2015 Lensing-induced B-mode map[edit]

We distribute the lensing-induced B-mode map presented in PIP116[5]. The lensing B-mode Stokes parameter maps are produced by combining the lensing potential reconstruction from the SMICA CMB temperature map with E-mode data from the SMICA CMB polarization maps. The SMICA temperature and polarization products are described in Planck-2015-A09[2]. The lensing-induced B-mode polarization maps are used in cross-correlation with the SMICA CMB polarization maps to obtain a lensing B-mode power spectrum measurement on approximately 70% of the sky, as described in PIP116[5].

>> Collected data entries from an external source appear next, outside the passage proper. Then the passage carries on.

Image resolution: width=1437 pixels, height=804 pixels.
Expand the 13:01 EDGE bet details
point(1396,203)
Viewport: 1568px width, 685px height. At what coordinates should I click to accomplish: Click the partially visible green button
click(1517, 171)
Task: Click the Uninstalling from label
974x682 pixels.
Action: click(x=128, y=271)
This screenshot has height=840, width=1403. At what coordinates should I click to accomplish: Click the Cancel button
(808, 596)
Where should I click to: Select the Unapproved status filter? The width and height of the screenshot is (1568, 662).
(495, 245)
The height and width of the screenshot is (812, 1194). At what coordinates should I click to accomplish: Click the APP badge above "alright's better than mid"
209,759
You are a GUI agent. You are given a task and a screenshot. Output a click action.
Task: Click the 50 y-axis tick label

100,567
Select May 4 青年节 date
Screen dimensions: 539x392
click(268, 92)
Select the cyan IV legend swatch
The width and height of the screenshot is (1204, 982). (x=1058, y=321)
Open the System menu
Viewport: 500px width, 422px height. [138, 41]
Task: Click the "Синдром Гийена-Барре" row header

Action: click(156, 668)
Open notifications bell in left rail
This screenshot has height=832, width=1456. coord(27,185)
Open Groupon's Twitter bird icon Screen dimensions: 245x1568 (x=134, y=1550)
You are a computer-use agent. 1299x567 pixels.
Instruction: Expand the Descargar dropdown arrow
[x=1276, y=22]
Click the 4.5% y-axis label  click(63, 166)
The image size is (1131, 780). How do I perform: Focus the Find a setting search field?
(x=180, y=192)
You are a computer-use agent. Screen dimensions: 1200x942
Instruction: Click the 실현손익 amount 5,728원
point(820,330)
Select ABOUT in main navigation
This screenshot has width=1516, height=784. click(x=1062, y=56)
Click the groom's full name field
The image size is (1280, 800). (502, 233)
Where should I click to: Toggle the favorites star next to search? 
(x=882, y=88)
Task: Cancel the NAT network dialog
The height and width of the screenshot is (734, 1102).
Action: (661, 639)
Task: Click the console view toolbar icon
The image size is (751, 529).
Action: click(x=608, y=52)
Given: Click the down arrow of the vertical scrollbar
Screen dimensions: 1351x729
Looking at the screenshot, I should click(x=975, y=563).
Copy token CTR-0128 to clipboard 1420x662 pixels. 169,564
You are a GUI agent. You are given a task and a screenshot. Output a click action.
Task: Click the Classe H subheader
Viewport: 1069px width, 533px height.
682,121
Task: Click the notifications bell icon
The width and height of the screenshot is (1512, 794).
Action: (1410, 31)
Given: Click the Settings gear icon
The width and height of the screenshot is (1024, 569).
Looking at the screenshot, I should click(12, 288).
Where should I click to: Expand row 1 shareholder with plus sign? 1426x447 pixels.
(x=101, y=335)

We provide both raw products, which can be utilized to generate products adapted to one's specific needs in term of mask, filtering, etc., and "ready-to-use" products for cross-correlation study purposes.

Raw products[edit]

We deliver the non-normalized lensing-induced Stokes parameter maps, labelled [math] \bar{Q}^{\rm{lens}} [/math] and [math] \bar{U}^{\rm{lens}} [/math], which form the basis of the final lensing B-mode estimator defined in Eq. (6) of PIP116. They are defined as

[math] \begin{eqnarray} \bar Q^{\rm{lens}}({\bf n}) &=& \widetilde Q^{E}({\bf n}) \cdot \nabla \widetilde \phi({\bf n}) \\ \bar U^{\rm{lens}}({\bf n}) &=& \widetilde U^{E}({\bf n}) \cdot \nabla \widetilde \phi({\bf n}), \end{eqnarray} [/math]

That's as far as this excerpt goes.